WORK ORDER >>
Go through the records below and show every line with the string "computer".

INFORMATION SUPPLIED >>
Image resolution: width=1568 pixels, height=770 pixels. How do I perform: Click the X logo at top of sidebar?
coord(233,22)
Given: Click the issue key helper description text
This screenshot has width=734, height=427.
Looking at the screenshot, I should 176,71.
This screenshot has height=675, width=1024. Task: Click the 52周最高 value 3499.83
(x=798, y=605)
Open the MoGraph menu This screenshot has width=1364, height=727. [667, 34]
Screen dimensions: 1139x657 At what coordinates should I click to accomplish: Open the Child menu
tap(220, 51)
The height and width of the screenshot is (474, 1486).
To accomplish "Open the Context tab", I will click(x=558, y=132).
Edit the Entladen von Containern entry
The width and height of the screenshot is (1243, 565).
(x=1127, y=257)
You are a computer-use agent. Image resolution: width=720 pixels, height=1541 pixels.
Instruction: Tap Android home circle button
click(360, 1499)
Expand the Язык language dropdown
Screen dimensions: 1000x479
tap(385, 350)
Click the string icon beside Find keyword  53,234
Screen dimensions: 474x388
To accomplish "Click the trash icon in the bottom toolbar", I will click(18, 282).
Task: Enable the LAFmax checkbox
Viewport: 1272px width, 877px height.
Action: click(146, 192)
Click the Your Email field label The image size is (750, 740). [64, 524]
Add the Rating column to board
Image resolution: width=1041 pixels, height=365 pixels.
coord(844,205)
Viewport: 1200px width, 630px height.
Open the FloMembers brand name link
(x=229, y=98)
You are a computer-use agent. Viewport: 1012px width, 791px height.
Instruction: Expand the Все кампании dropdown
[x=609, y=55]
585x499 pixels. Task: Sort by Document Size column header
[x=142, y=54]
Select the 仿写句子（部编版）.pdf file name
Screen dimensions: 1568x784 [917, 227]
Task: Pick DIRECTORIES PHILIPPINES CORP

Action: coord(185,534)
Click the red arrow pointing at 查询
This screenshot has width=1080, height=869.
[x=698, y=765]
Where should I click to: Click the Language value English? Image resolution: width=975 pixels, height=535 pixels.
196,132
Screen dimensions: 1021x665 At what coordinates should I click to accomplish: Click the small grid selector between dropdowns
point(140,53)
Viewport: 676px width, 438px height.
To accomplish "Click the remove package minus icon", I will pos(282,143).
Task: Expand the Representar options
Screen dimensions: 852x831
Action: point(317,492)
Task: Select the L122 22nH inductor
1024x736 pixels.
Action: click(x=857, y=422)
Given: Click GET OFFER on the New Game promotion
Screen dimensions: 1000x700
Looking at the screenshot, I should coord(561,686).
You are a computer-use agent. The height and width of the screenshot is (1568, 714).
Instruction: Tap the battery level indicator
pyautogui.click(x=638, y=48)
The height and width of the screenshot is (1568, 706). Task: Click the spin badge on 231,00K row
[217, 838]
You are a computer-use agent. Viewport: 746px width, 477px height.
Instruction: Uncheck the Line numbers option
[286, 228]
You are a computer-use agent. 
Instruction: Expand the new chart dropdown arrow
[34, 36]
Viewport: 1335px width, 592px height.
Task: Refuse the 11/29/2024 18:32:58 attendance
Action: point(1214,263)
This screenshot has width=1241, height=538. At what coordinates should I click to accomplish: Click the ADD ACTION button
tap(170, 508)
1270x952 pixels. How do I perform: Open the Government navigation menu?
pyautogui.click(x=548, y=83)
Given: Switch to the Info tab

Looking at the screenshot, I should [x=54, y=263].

ANSWER BELOW >>
You are a computer-use agent. Image resolution: width=720 pixels, height=1541 pixels.
You are a computer-use agent. Viewport: 1012px width, 791px height.
You are a computer-use agent. The height and width of the screenshot is (1568, 714).
You are a computer-use agent. Viewport: 746px width, 477px height.
You are a computer-use agent. 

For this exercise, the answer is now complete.